What you need to do:
Would you please return the line containing "You are a computer-use agent. The" and all the lines after it through the end of the records below, unchanged and on their own?

(The input Opens)

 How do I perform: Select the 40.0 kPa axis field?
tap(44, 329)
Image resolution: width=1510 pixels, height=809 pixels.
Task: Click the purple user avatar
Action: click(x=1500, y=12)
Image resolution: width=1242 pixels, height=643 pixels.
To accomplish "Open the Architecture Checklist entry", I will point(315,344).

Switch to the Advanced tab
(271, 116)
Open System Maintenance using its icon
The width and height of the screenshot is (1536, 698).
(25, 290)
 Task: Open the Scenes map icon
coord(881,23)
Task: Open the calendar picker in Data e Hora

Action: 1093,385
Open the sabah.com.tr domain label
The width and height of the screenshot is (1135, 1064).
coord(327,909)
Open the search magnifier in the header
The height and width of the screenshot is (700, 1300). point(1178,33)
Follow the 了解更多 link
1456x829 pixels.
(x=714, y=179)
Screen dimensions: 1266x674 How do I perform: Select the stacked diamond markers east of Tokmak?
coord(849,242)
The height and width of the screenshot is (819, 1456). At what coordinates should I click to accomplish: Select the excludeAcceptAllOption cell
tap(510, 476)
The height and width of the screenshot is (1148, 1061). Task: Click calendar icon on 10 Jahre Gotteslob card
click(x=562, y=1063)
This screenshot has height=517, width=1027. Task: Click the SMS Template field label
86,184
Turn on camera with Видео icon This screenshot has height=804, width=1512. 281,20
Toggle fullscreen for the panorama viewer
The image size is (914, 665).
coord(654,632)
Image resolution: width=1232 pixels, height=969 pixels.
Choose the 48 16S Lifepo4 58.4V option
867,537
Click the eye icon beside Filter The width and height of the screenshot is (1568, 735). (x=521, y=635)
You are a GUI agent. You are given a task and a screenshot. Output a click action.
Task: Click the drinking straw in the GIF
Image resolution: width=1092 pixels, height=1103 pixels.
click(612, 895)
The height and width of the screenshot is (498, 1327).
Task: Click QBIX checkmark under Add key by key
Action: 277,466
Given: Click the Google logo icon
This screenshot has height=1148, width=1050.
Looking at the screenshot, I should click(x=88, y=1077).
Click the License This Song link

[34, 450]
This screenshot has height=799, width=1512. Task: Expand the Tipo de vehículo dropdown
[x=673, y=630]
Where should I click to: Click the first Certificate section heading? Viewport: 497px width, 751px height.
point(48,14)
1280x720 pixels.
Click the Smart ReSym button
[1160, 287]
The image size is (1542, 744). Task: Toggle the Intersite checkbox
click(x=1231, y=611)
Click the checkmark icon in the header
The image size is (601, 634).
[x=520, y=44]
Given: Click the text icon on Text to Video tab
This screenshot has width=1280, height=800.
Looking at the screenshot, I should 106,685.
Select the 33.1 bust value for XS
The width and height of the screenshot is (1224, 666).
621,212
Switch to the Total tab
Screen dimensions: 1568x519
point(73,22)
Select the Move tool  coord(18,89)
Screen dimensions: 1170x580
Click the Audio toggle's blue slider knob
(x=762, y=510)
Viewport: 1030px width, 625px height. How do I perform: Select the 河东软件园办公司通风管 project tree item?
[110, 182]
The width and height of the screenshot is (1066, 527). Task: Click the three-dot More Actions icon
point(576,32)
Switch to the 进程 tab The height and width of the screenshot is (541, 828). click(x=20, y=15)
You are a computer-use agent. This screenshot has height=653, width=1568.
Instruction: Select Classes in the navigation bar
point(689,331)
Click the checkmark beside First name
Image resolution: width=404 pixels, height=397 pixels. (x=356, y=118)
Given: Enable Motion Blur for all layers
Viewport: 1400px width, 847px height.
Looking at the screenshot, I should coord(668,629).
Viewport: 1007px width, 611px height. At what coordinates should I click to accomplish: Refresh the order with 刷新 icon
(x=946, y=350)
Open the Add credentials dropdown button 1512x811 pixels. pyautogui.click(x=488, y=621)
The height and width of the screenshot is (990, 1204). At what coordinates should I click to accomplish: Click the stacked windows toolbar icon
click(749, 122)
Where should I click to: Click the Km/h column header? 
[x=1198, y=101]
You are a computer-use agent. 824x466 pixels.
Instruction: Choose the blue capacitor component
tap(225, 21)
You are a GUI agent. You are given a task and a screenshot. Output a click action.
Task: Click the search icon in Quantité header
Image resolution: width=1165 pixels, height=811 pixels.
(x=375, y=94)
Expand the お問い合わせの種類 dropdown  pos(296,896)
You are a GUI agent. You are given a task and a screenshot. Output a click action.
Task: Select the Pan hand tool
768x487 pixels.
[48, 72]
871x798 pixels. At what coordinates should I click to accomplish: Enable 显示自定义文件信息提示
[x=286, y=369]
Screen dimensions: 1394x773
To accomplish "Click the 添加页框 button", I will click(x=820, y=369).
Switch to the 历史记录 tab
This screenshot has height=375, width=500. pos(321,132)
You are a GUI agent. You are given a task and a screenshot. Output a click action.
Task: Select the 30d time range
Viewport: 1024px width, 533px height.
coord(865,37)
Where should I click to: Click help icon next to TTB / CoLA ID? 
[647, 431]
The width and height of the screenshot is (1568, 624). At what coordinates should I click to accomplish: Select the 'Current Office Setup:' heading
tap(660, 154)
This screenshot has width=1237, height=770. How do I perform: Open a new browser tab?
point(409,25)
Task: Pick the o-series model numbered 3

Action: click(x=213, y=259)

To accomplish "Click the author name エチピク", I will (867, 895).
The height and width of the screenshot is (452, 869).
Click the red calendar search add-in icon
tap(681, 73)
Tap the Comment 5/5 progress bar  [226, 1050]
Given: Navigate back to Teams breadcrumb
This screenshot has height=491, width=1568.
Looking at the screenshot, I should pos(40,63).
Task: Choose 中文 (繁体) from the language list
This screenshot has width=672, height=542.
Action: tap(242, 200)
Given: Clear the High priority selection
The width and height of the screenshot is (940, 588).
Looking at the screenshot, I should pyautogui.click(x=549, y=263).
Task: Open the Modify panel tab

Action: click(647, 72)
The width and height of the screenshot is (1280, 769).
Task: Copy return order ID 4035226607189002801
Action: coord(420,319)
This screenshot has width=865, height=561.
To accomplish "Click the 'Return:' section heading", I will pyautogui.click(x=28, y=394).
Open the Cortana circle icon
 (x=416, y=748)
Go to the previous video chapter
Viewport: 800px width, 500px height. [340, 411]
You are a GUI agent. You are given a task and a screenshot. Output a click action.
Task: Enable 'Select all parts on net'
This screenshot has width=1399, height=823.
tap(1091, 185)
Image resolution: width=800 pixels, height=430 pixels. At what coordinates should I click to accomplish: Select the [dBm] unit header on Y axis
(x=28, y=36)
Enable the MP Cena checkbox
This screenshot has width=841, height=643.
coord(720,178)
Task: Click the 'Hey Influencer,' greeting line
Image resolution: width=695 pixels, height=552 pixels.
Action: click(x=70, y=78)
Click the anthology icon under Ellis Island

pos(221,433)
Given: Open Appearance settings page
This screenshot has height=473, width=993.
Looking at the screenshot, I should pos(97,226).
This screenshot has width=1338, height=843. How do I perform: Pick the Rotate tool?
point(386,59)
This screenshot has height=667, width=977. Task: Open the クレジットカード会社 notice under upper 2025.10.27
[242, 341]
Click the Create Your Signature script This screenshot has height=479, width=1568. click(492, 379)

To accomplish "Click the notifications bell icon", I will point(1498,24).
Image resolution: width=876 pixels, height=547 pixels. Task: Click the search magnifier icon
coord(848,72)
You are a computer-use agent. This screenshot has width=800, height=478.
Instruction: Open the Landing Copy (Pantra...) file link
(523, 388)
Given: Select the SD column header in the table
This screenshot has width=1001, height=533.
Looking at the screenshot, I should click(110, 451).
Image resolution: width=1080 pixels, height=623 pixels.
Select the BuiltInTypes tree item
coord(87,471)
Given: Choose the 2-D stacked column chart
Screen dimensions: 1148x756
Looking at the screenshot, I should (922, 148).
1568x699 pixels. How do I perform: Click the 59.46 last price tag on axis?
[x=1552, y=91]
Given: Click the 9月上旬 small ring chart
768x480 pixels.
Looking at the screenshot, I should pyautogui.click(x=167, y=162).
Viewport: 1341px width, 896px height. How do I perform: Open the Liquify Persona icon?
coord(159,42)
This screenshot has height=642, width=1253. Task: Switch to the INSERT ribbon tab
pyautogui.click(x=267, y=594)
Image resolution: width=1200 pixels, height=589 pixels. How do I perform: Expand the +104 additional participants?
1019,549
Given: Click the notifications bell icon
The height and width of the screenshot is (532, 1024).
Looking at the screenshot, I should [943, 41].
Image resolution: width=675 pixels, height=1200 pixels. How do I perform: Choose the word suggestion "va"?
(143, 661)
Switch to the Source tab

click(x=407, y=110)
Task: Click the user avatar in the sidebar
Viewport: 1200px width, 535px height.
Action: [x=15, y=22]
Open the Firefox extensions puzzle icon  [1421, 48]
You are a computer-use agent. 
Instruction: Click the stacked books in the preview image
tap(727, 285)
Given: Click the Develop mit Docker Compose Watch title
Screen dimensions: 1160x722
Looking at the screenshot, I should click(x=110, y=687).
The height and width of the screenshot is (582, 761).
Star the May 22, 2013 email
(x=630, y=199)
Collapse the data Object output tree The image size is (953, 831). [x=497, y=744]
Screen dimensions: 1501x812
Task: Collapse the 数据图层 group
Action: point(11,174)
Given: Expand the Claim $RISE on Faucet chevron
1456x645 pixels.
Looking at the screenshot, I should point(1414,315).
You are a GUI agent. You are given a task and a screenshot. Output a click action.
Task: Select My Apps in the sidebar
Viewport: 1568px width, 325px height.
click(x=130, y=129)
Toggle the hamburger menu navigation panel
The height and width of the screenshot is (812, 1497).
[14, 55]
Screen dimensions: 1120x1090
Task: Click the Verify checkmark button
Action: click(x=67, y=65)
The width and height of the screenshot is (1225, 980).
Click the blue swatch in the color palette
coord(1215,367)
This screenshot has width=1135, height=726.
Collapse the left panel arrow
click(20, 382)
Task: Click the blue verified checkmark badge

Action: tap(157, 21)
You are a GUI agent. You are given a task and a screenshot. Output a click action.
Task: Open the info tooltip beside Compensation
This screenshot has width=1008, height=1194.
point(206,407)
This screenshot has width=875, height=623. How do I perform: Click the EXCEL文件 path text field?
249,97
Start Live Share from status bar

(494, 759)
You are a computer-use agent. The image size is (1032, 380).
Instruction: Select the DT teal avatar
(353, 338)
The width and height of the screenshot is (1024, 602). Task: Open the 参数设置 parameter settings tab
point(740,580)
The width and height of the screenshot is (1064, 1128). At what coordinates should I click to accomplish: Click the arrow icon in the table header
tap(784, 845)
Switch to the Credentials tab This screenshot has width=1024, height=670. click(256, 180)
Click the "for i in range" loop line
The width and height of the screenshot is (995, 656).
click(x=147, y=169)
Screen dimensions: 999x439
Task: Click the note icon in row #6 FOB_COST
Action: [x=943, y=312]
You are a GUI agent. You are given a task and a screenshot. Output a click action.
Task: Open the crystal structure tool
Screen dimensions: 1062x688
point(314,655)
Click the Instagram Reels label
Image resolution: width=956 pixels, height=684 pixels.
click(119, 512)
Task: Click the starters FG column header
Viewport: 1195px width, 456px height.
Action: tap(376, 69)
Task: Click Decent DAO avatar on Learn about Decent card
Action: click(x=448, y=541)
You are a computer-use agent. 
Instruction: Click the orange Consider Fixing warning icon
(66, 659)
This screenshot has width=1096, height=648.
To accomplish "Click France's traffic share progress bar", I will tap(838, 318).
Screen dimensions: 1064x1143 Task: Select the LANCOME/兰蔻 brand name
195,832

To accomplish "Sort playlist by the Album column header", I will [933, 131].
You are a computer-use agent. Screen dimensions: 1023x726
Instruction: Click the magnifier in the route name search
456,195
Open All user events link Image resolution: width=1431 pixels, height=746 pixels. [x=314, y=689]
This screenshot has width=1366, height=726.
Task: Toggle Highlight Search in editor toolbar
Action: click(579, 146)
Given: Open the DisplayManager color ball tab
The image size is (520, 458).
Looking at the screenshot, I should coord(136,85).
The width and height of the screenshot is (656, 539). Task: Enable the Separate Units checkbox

(The input Closes)

Task solution:
You are a computer-use agent. The image size is (1032, 380).
Instruction: Select the DT teal avatar
(353, 338)
The width and height of the screenshot is (1024, 602). Task: Open the 参数设置 parameter settings tab
point(740,580)
The width and height of the screenshot is (1064, 1128). At what coordinates should I click to accomplish: Click the arrow icon in the table header
tap(784, 845)
Switch to the Credentials tab This screenshot has width=1024, height=670. click(256, 180)
Click the "for i in range" loop line
The width and height of the screenshot is (995, 656).
click(x=147, y=169)
Screen dimensions: 999x439
Task: Click the note icon in row #6 FOB_COST
Action: [x=943, y=312]
You are a GUI agent. You are given a task and a screenshot. Output a click action.
Task: Open the crystal structure tool
Screen dimensions: 1062x688
point(314,655)
Click the Instagram Reels label
Image resolution: width=956 pixels, height=684 pixels.
click(119, 512)
Task: Click the starters FG column header
Viewport: 1195px width, 456px height.
Action: tap(376, 69)
Task: Click Decent DAO avatar on Learn about Decent card
Action: click(x=448, y=541)
You are a computer-use agent. 
Instruction: Click the orange Consider Fixing warning icon
(66, 659)
This screenshot has width=1096, height=648.
To accomplish "Click France's traffic share progress bar", I will tap(838, 318).
Screen dimensions: 1064x1143 Task: Select the LANCOME/兰蔻 brand name
195,832

To accomplish "Sort playlist by the Album column header", I will [933, 131].
You are a computer-use agent. Screen dimensions: 1023x726
Instruction: Click the magnifier in the route name search
456,195
Open All user events link Image resolution: width=1431 pixels, height=746 pixels. [x=314, y=689]
This screenshot has width=1366, height=726.
Task: Toggle Highlight Search in editor toolbar
Action: click(579, 146)
Given: Open the DisplayManager color ball tab
The image size is (520, 458).
Looking at the screenshot, I should coord(136,85).
The width and height of the screenshot is (656, 539). Task: Enable the Separate Units checkbox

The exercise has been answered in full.